There show producers and StarLine employees had precious little time to fill a bus with unwitting tourists who seemed both fun and sane. The ruse was to offer them a free tour for a “promotional video” that StarLine was producing.
Some of the riders had just hopped off another tour bus but were up for another ride. Others, like Coe and his fiancee, Vickie Vines, just happened to be strolling along the boulevard when they were enlisted.
To say that “Gary from Chicago” — who lived in that city from 1969 to 1992, when he relocated to the West Coast — was in a good mood that afternoon would be an understatement. He had only been a free man for 72 scant hours when he was approached, after having served 20 years at Corcoran State, a men’s prison in Corcoran, Calif.
His crime? He stole three perfume sets, valued at $279, from a Robinsons-May department store in Redondo Beach on New Year’s Eve 1996. But because he had a prior record — attempted rape at age 18 in 1978, unarmed robbery in 1982, and a burglary in 1992 — he fell prey to California’s three-strikes law, which meant he got a life sentence for the perfume theft.
But a 2012 ballot measure in California, Prop 36, changed the law so that nonviolent offenders could petition for release, which Coe did. The L.A. public defender assigned to the case, Karen Nash, said he was a perfect candidate.
“Gary had a really positive — what’s called ‘programming’ — in prison, where he did a lot of rehabilitative work and attended counseling and kept a job and went to school,” Nash says. “He didn’t get in trouble very often. A few little violations — nothing very serious. So the judge determined he wasn’t a danger, so he was released.”
Vines, whom Coe had met while in prison, greeted him upon his release on Friday, Feb. 24, and the two had been savoring his freedom all weekend. “They were just out sightseeing,” says Nash. “Gary asked, ‘How much does it cost?’ They said, ‘No, we’ll give you the tickets.’ It’s this amazing, really happy story.'”
With the bus full, producers then circulated releases for the passengers to sign. Because it was allegedly being filmed for a promotional video, they suspected nothing. Two large security guards, hired by the Academy Awards, kept a watchful eye on the group.
Then the bus started on its way, taking the passengers on an hour-long tour of Hollywood and West Hollywood. From Vine it made its way to Sunset Boulevard, then carried them along to the Sunset Strip, then down to Doheny Drive in Beverly Hills, then back along Santa Monica Boulevard to La Brea Avenue and back up to Hollywood Boulevard again.

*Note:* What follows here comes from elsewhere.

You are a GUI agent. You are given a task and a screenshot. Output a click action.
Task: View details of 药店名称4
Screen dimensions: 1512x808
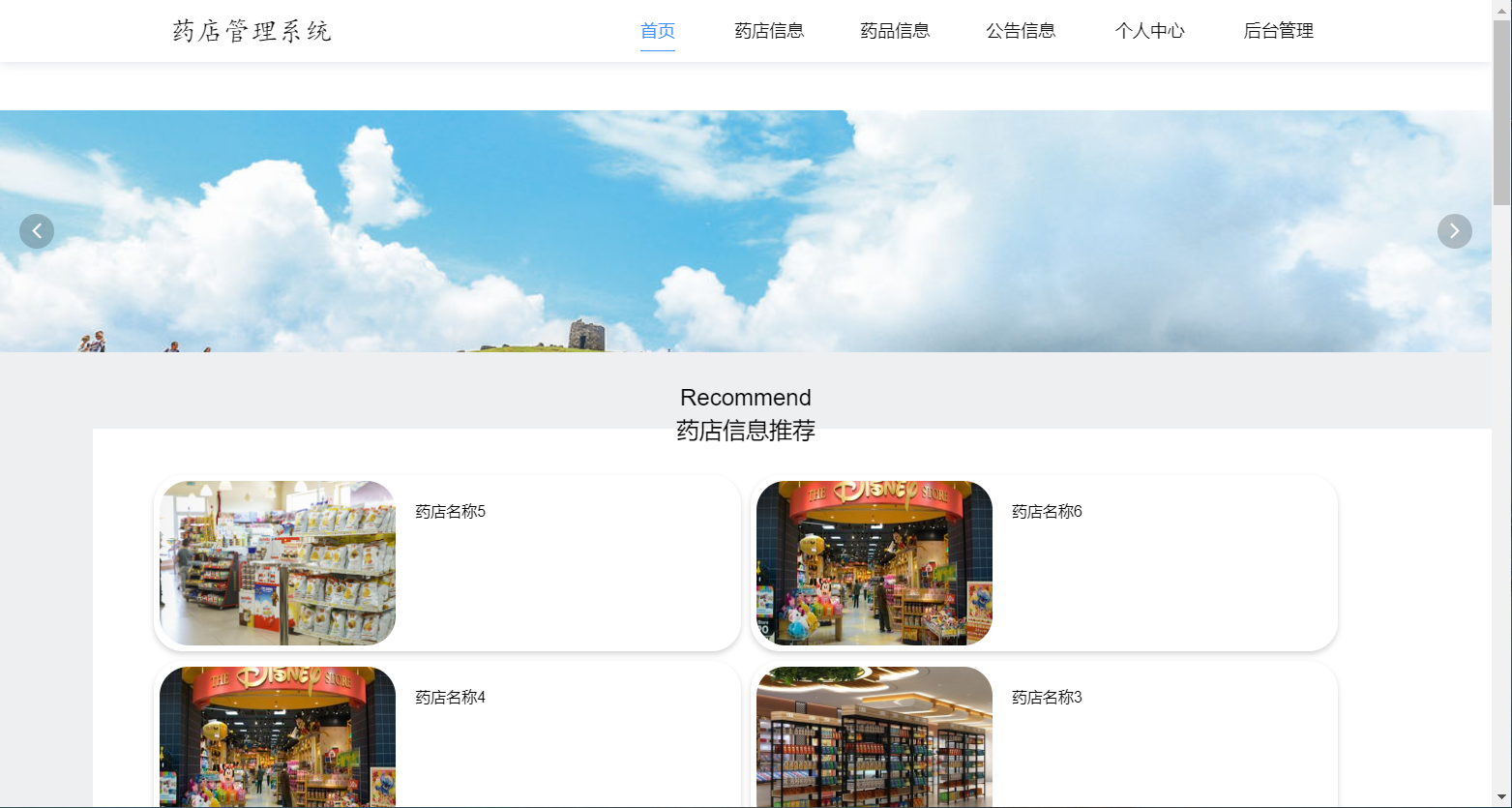pyautogui.click(x=447, y=735)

Still suspecting nothing, the group was told to disembark at the Hollywood & Highland Center. They spent roughly 20 minutes inside the StarLine ticketing office, where they were closely observed by producers and security “to see that nobody was going to react possibly in an odd way, if you see what I mean,” Farhadi says.

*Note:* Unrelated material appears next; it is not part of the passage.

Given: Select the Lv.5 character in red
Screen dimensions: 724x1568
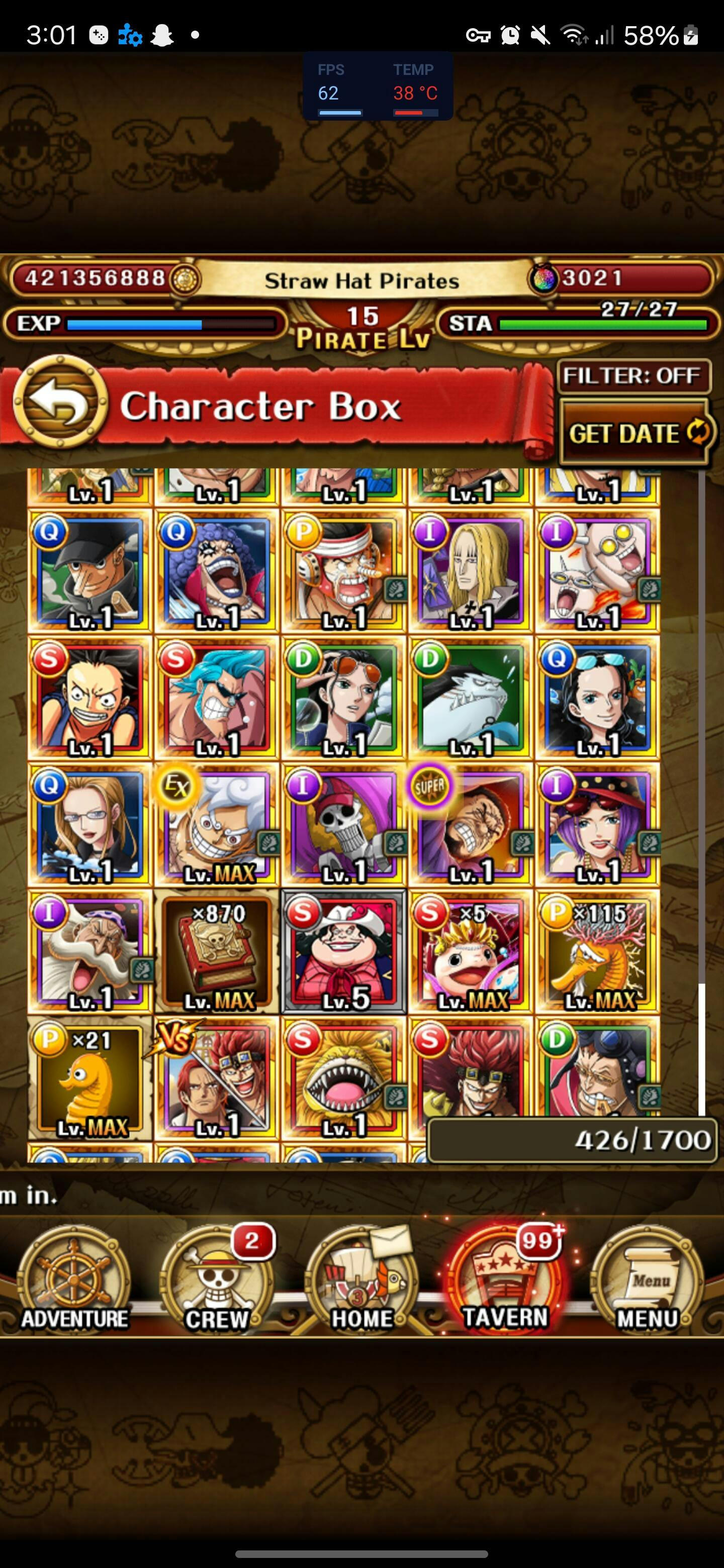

Told they were going to tour an exhibit of vintage Oscars gowns, they were then corralled and moved toward the Dolby Theatre. The rest unfolded live in front of a U.S. audience of 33 million.
Coe, who spent much of his time videotaping the surreal experience with a smartphone and at one point was mock-wed to Vines by Denzel Washington, just proved a natural when it came to snatching the spotlight.
“The shock on his face was most visible to everybody — to the whole world, really,” Farhadi says. “He was open-mouth most of the time.”